- _Problem description_
Convert the part that opens with the line containing "You are a GUI" and closes at the end of the items into a two-column CSV with the columns instruction and action. Give one row per item, put each field in quotes, replace any line breaks with spaces, and leave out the pictures.

- _Target position records_
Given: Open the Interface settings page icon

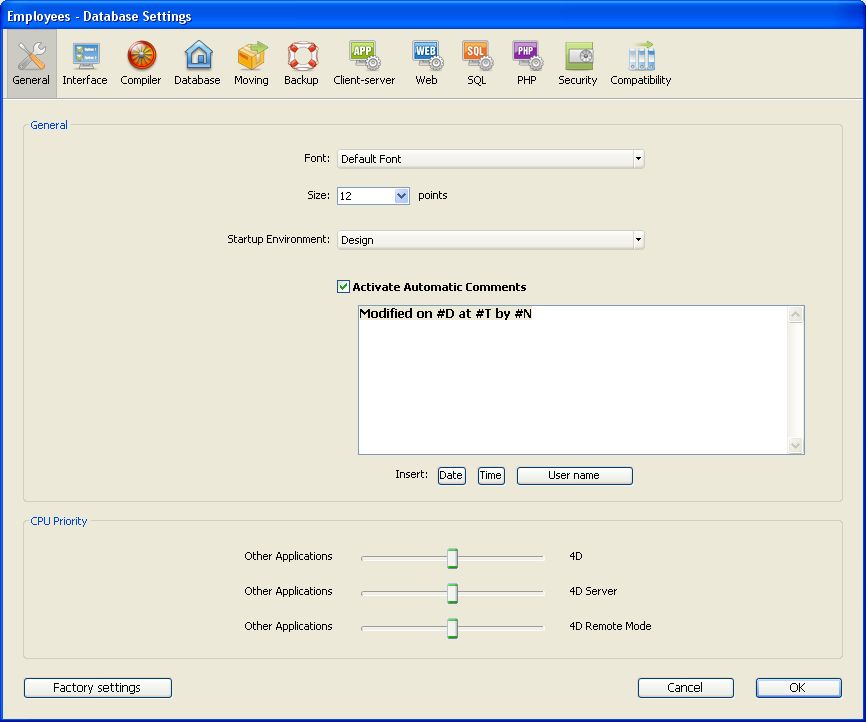Looking at the screenshot, I should 85,57.
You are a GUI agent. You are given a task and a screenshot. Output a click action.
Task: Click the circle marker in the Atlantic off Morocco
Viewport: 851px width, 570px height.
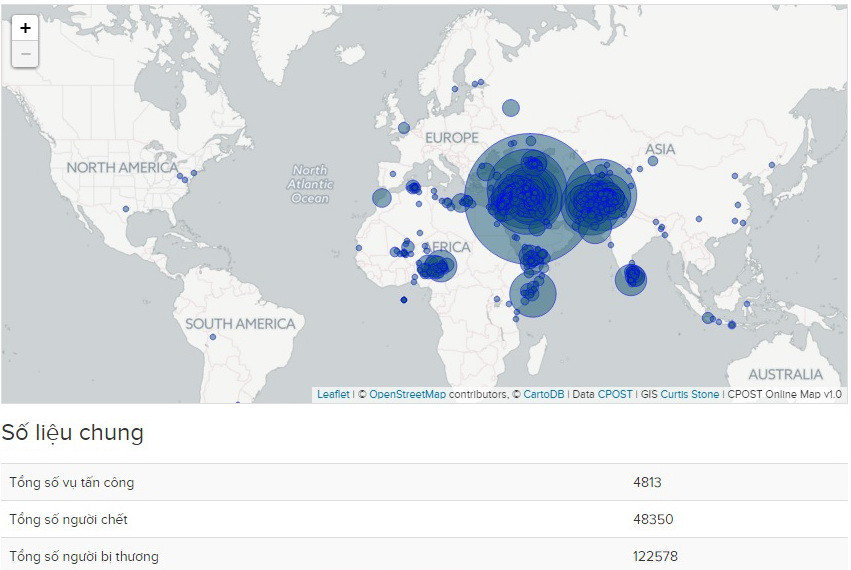click(381, 198)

- _Result below_
instruction,action
"You are a GUI agent. You are given a task and a screenshot. Output a click action. Task: Click the circle marker in the Atlantic off Morocco Viewport: 851px width, 570px height.","click(381, 198)"